§ **Exercise task**
Locate each line in the material below that contains the string "width" and copy every such line in full.

Given data start

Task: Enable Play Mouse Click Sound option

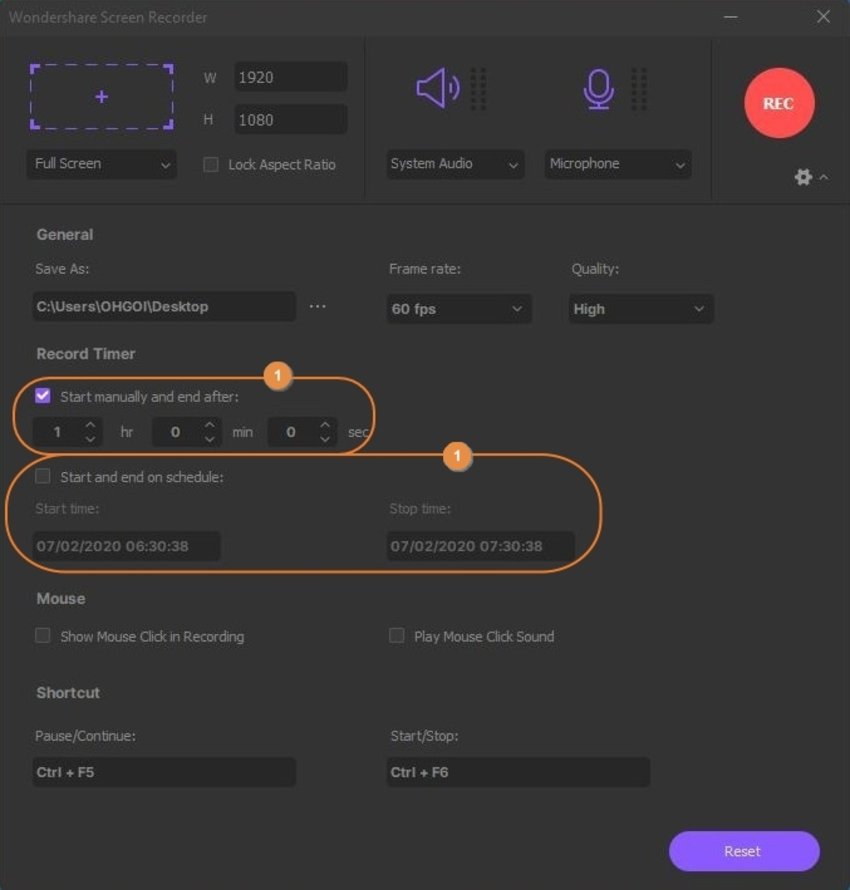Action: [x=397, y=636]
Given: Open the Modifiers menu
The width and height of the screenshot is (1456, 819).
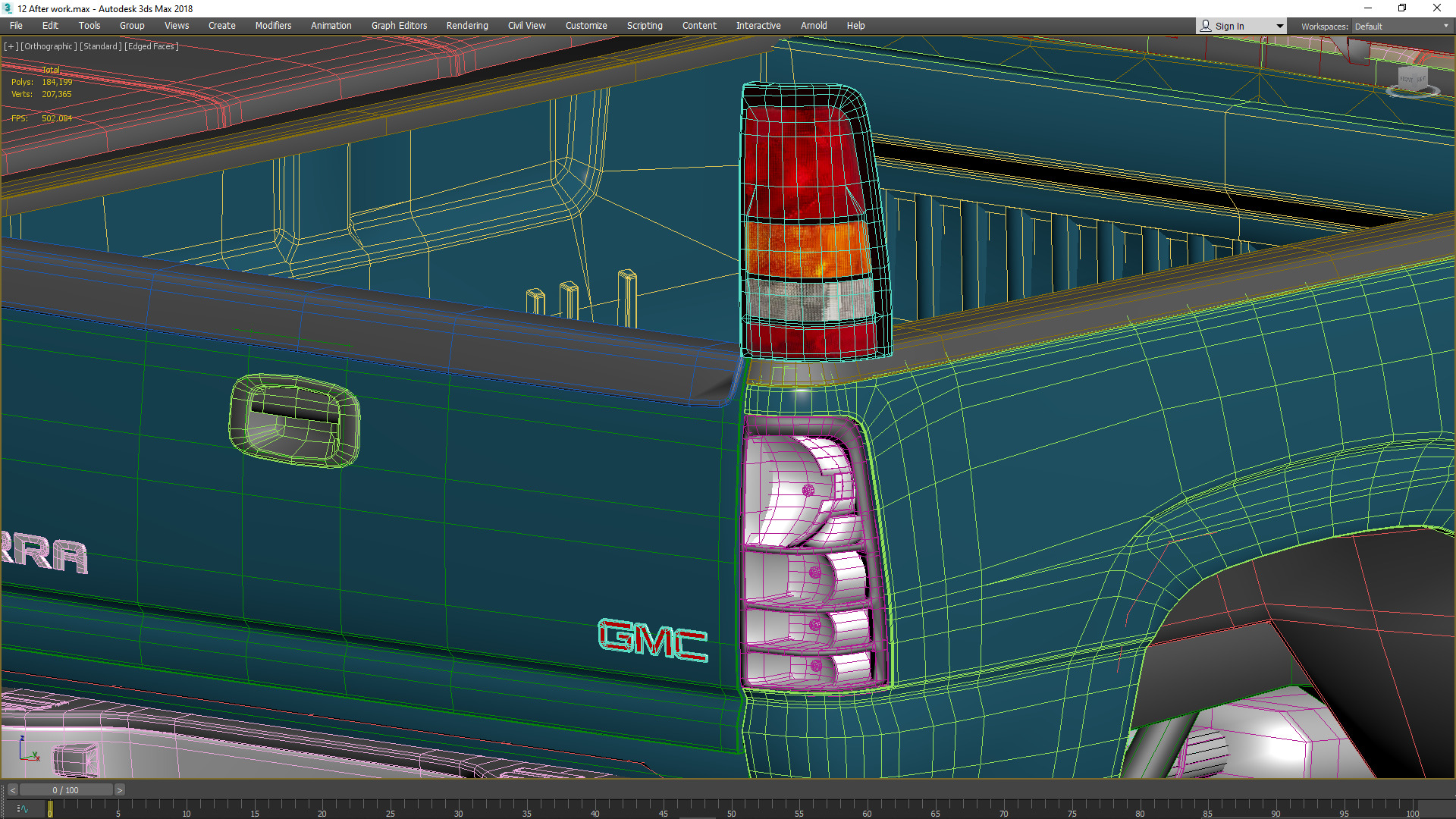Looking at the screenshot, I should 273,26.
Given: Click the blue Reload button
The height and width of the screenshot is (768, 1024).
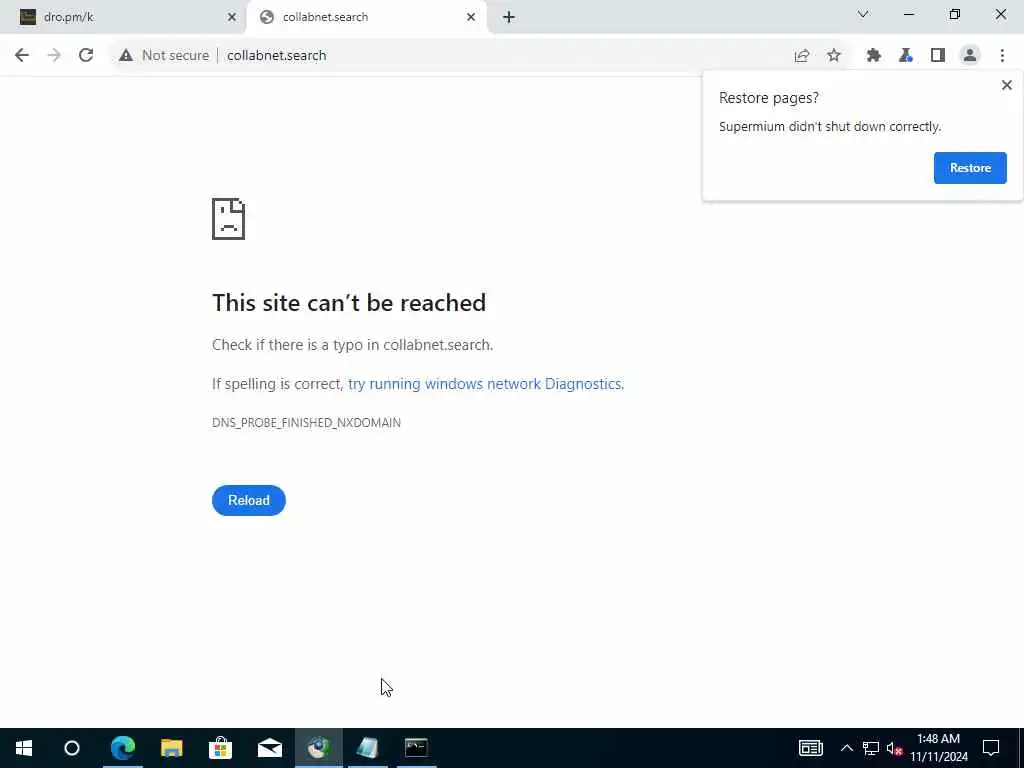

Given data end

§ **Written reply**
The width and height of the screenshot is (1456, 819).
The height and width of the screenshot is (768, 1024).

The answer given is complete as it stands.